Film français de Delphine Deloget (2023), avec Virginie Efira, Félix Lefebvre, Arieh Worthalter, Mathieu Demy, India Hair, Alexis Tonetti, Andréa Brusque, Jean-Luc Vincent, Oussama Kheddam, Audrey Mikondo, Caroline Gay, Anne Steffens, Cédric Vieira, Martin Bouligand, Gaëtan Peau… 1h52. Sortie le 22 novembre 2023.
Virginie Efira
Virginie Efira accrédite l’idée reçue que certains comédiens sont omniprésents. Pas parce qu’elle tourne davantage de films que ses consœurs, mais surtout parce qu’elle choisit ses rôles avec goût et leur donne un éclat inimitable. En mai dernier, alors qu’on la découvrait en épouse martyrisée dans L’amour et les forêts, elle présentait simultanément à Cannes Rien à perdre, dans la section officielle Un Certain Regard. Un personnage de mère courage qui se frotte à la rigueur routinière de l’administration lorsqu’elle se voit retirer la garde de son fils victime d’un accident domestique en son absence et placé en foyer. Un mélodrame assumé mais jamais larmoyant dont le charme repose pour une bonne part sur la composition subtile de l’actrice, aussi convaincante en femme du peuple affranchie qu’en bourgeoise coincée. Avec en guise d’arme secrète une capacité d’empathie assez exceptionnelle qui justifie à elle seule l’intérêt particulier que suscite chez les cinéastes cette interprète subtile dont le physique avenant est semblable à un écran blanc sur lequel les cinéastes projettent les fantasmes les plus divers avec cette garantie qu’elle deviendra une autre, tout en restant elle-même, à savoir une femme qui maîtrise à la perfection ce fameux paradoxe du comédien cher à Diderot. Avec cette capacité rare de ne jamais être ni tout à fait la même ni tout à fait une autre et de rester elle-même en incarnant les personnages les plus multiples. Dans Rien à perdre, Virginie Efira confère à son rôle de femme simple une profondeur qui fait toute la différence, mais ne tombe dans aucun des pièges qui lui étaient tendus a priori. Peut-être parce que son parcours d’actrice s’inscrit dans le prolongement logique de sa carrière d’animatrice et que le naturel qu’on lui attribue volontiers n’est pas l’aboutissement d’une stratégie élaborée, mais plutôt l’expression d’une nature profonde à laquelle le public s’identifie immédiatement.

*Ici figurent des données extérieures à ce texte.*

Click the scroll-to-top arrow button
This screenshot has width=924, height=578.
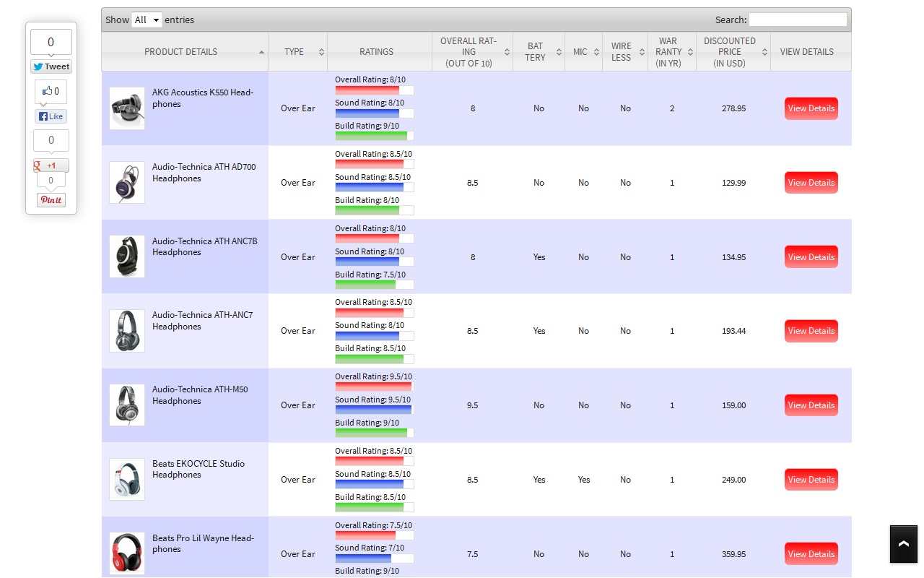(x=903, y=544)
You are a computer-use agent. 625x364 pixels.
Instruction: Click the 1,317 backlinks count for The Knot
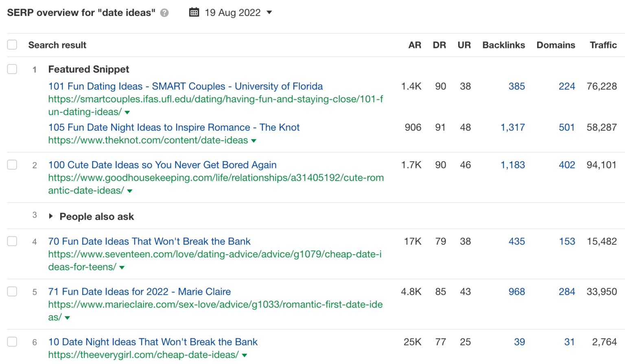[513, 127]
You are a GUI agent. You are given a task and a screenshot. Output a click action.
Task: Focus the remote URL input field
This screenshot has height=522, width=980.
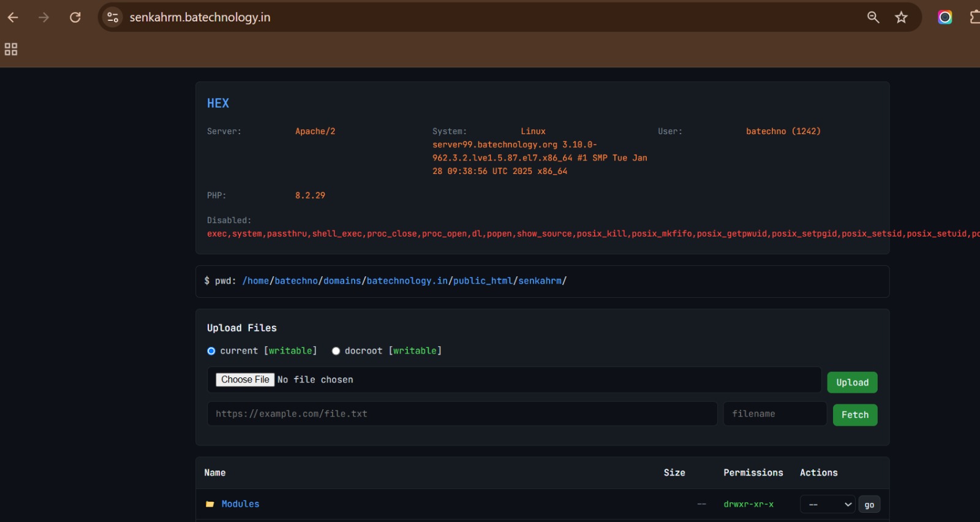coord(462,414)
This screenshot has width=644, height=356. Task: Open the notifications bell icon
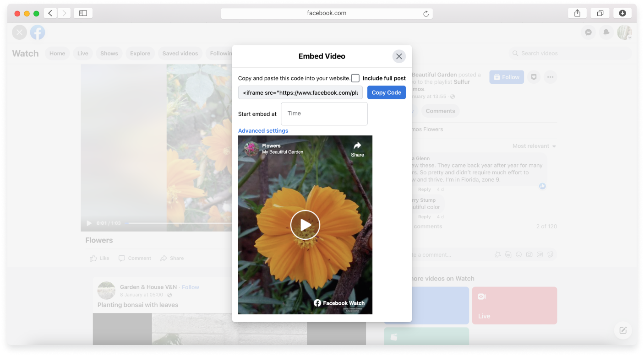pyautogui.click(x=606, y=32)
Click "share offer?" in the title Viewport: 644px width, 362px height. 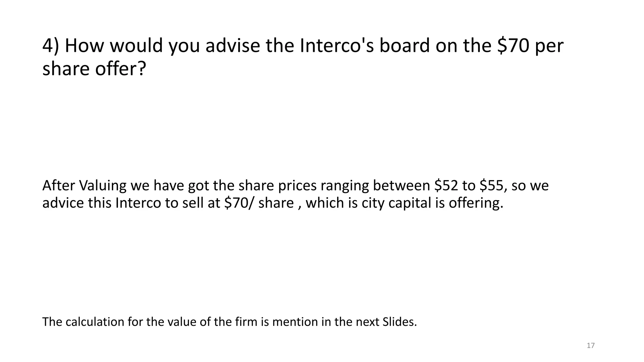(x=94, y=69)
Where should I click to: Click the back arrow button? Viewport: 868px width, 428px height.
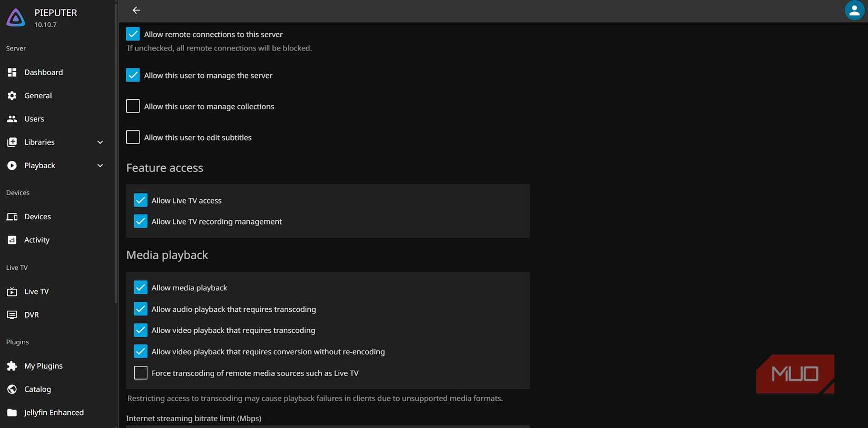(136, 10)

Félix Lefebvre, Alexis Tonetti et Virginie Efira
Ce rôle de mère courageuse qui a gardé un soupçon d’insouciance qui date de sa jeunesse, Virginie Efira n’a pas à forcer son talent pour l’incarner avec autant de justesse que d’économie d’effets. Là où les services sociaux lui reprochent son inconséquence, elle réagit en sortant les griffes, comme une chatte qui protège ses petits. C’est l’éternelle lutte du pot de terre contre le pot de fer et d’une femme mue par ses grands sentiments contre une administration anonyme et dénuées d’états d’âme. Un combat qui peut s’avérer vain et manichéen, mais que la réalisatrice inscrit dans le registre du réalisme social, en évitant les pièges du naturalisme propices au pathos, sans doute parce que son expérience documentaire lui a permis de se placer toujours à la distance la plus juste pour être honnête. Elle préfère ainsi se concentrer sur les relations qui incitent ses protagonistes à se serrer les coudes face à l’absurdité d’une machine à découdre le tissu social. Elle place à cet effet face à Virginie Efira des comédiens particulièrement habités par leurs rôles parmi lesquels Arieh Worthalter, aux antipodes de son rôle-titre du Procès Goldman, le trop rare Mathieu Demy et surtout le toujours surprenant Félix Lefebvre capable de jouer de son visage d’ange pour interpréter des personnages que ses rivaux sont soit trop jeunes soit trop âgés pour pouvoir tenir de façon crédible. Il se révèle une fois de plus impeccable dans ce rôle de fils à maman aux prises avec une famille comme les autres dépeinte avec une justesse dépourvue de complaisance. De quoi miser sur Delphine Deloget comme un sérieux espoir en devenir.